● Aim of the exercise: Copy out every line of the listing below from the one containing "The height and width of the screenshot is (838, 1490)." down to the one containing "center [632, 466].", both included, without changing anything.

● Data records:

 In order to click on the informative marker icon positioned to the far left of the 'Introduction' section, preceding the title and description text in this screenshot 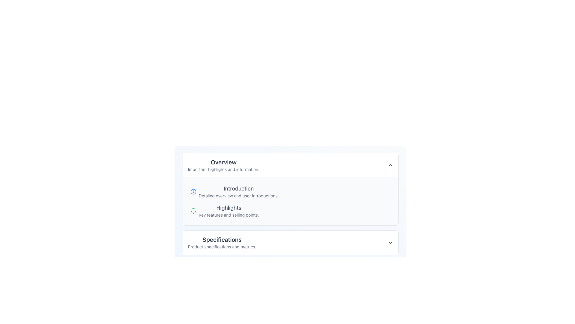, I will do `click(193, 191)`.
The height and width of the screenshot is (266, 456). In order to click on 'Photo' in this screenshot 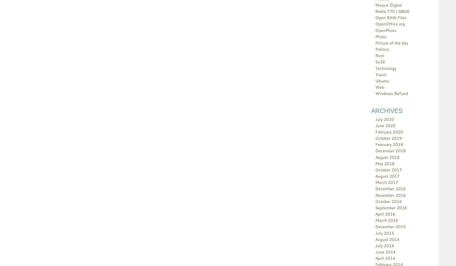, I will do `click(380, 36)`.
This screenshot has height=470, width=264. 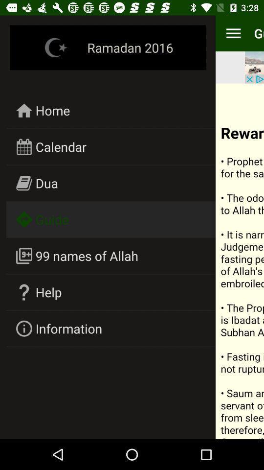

--

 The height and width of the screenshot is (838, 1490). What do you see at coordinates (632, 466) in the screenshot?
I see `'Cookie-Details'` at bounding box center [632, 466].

● The completed task:
 The height and width of the screenshot is (838, 1490). What do you see at coordinates (632, 466) in the screenshot?
I see `'Cookie-Details'` at bounding box center [632, 466].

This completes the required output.